Financially, Wiedefeld identified mismanaged/underspent capital projects, doing less with more employees, and unstable long-term finances as some key issues holding the agency back.

Here's the plan:

Stating the problems is, perhaps, the easy part. But Wiedefeld also laid out a plan to move forward so that Metrorail, Metrobus, and MetroAccess customers can take pride in and trust WMATA. In what he's calling a Customer Accountability Report (CARe), Wiedefeld outlined how he intends to start turning things around:

  • Begin installing the new public safety radio system and cabling for new underground cell service.
  • Be transparent about the agency's deliverables to the NTSB and the FTA; show what issues have been fixed, and when.
  • Publish and implement a new rail service reliability plan to cut down on train breakdowns and crowding.
  • Be clear on the status of track and infrastructure projects; show how far along projects are, and what their impact is.
  • Improve the stations: more/better lighting, signage, etc.; trial a "Metro Volunteer Program" to help visitors in the stations.
  • Cut agency overhead; eliminate positions that may not really be needed or are redundant.
  • Get better about planning and executing large infrastructure projects so funds are properly spent and customers know what is happening.
...the list goes on and on. I would encourage you to read both the letter and the Customer Accountability Report to see what all Mr. Wiedefeld is planning for the agency.

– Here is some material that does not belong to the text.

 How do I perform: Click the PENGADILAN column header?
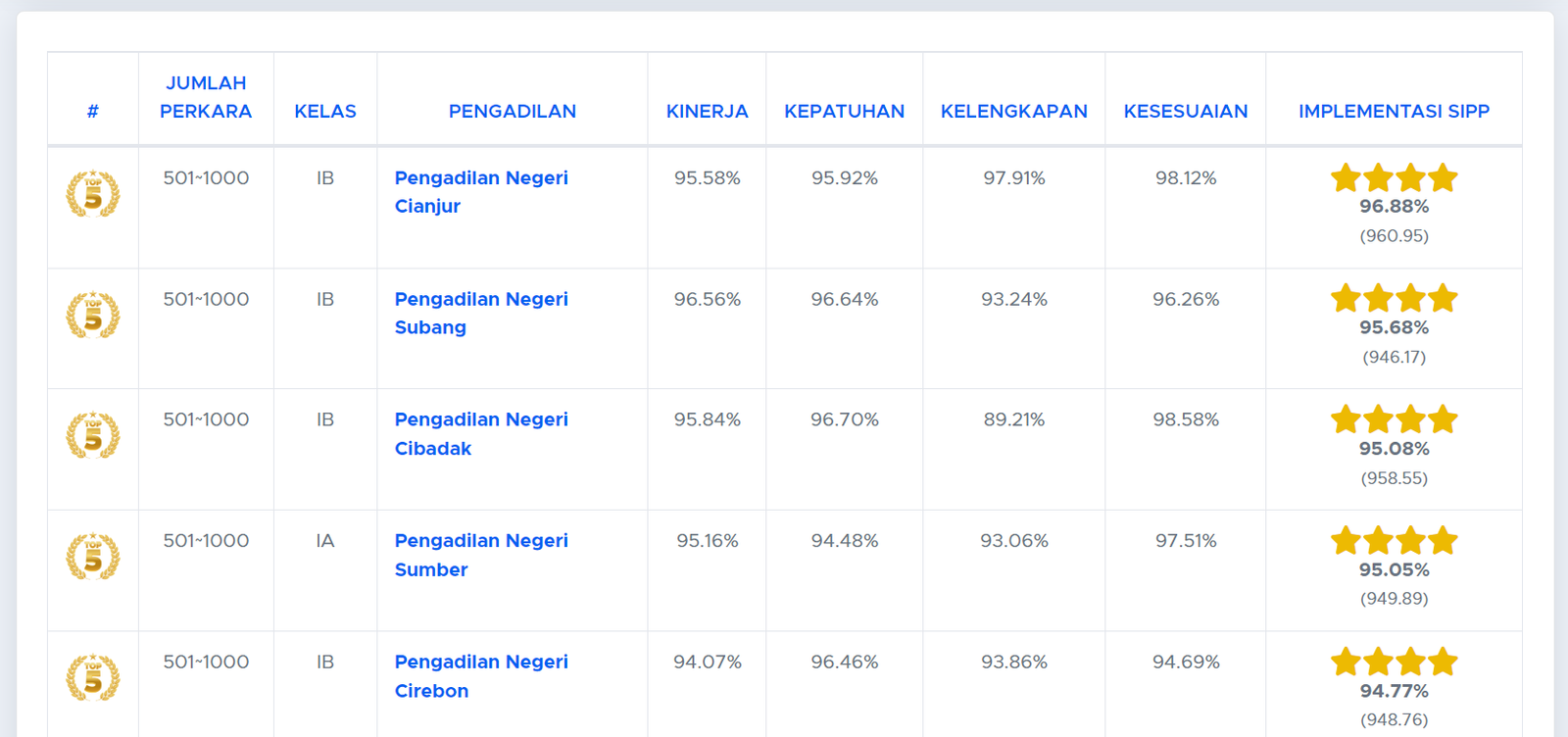click(512, 112)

Customer Accountability Report (CARe). Image from WMATA.

Will this time be any different?

That this letter was even published marks a shift in tone for WMATA, and is even a nod towards increased transparency. Mr. Wiedefeld's pivot from learning and analyzing the agency towards implementing and carrying out change is progress. This letter should be the start of customer-focused moves to win back riders.

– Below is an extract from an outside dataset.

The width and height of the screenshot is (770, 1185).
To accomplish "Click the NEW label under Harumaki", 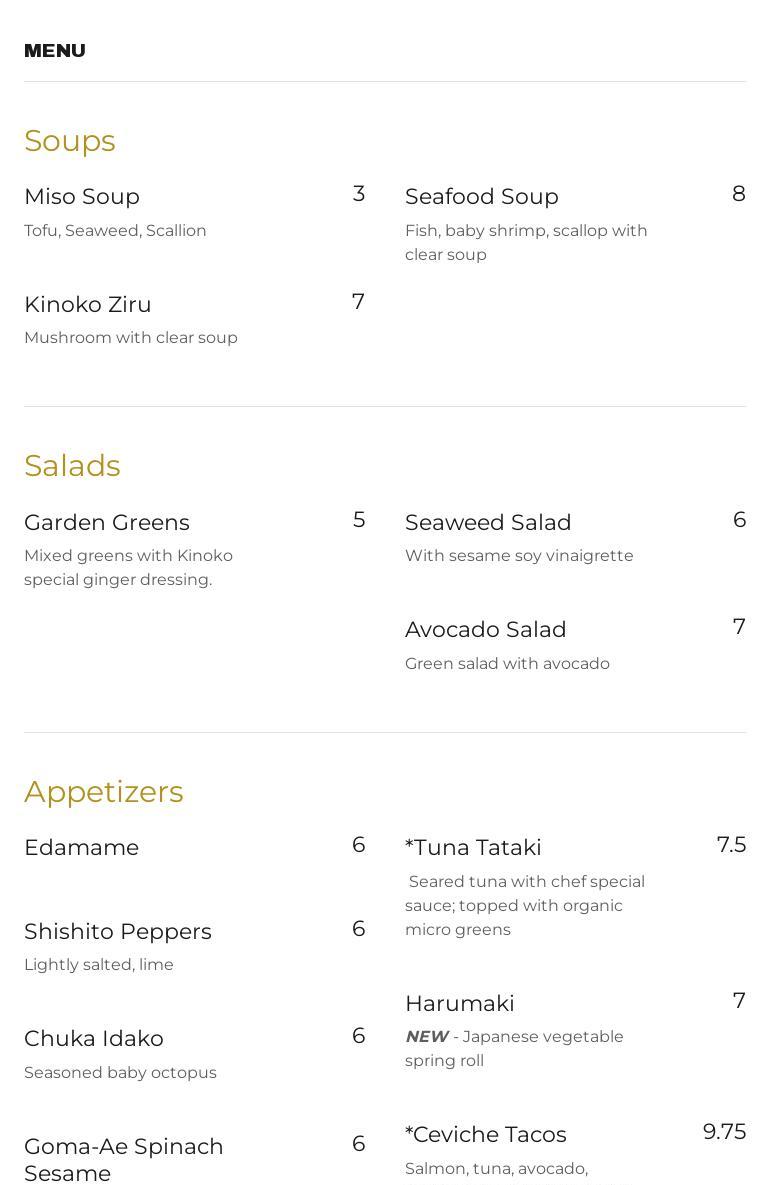I will point(427,1037).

Of course, the key is now putting the plan into action, which will require buy-in from management, the Board, and front-line employees. Additionally, the big-picture questions around finances will require effort from civic leaders to help determine a viable long-term path.

Transparency plays a significant part in the new plan. Actions in the CARe include publishing when cell signal is turned on in tunnels, publishing and implementing a new track quality improvement program to best work on track while attempting to minimize delays and frustration, and posting the status of major capital projects in a routine manner.

While the action plan primarily addresses the overall issues, the small details are the important ones. An action plan to "strengthen command center operations" needs to be able to resolve the small yet critically important details such as wording and readbacks between the rail operations control center and Metro Transit Police, procedures and protocols used during service and in emergencies, and more.

Dotting the Is and crossing the Ts may take the longest, but is important to get right.

Paul Wiedefeld will not be able to do this alone; he'll need support and feedback to know that the right things are being done. Front-line employees will need to be ok with the changes; management will need to make sure day-to-day actions have the end-goal of improving the customer experience; and the agency's executive team needs to be on board and willing to carry out the changes. Dictating how a 13,000-employee agency is run may not work, but leading by example can.

Time will tell if customers see the changes that this report kicks off, and ridership will show whether the changes have been taken to heart.